- How does The Chorus develop the detail and themes outlined in the Prologue?
The Chorus illustrates how sorrowful and desperate Medea is when she knows her husband has betrayed her, thus highlighting the tragic theme. However, he doesn’t want Medea to carry out her revenge because he believes the fierce revenge will be no good to her, and it is common “if your husband is won to a new love”.
- What dramatic effect is created?
The play starts with the nurse introducing the tragedy of Medea, which gives the audience background information and context of the play. Medea is portrayed as a revengeful, emotionally unstable woman who shows strong anger and desperation throughout the scene, which highlights her characteristics and foreshadows for the revenge. This creates an immediate impact on the audience to feel her strong emotions and pity her.

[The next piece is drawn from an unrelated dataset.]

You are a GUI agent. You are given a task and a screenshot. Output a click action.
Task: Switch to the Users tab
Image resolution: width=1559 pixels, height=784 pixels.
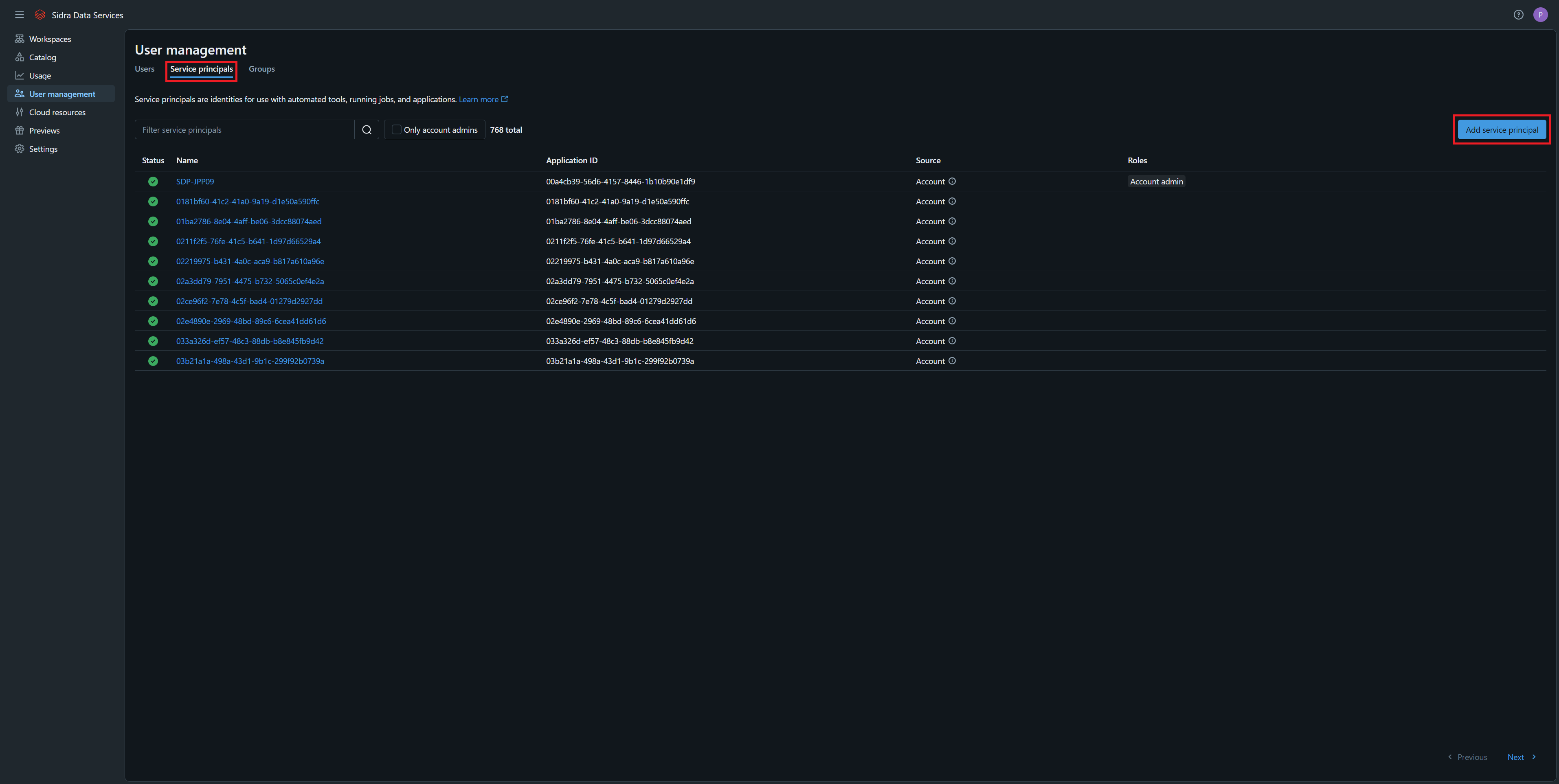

- How does Medea characterize her suffering to the audience in her initial address?
Medea appeals to the gods and make curses on her tragic life. Her tone is always furious, hateful, and complaining, which creates a strong dramatic effect on the audience through her strong emotions. She emphasizes on betrayal, pain, and unjust, which highlights the themes of the play. She also mentions “for women, divorce is not respectable; to repel the man, not possible”, which touches on the feminist side of the play that Medea is repelling the traditional Greek society’s expectations on women to revenge her husband.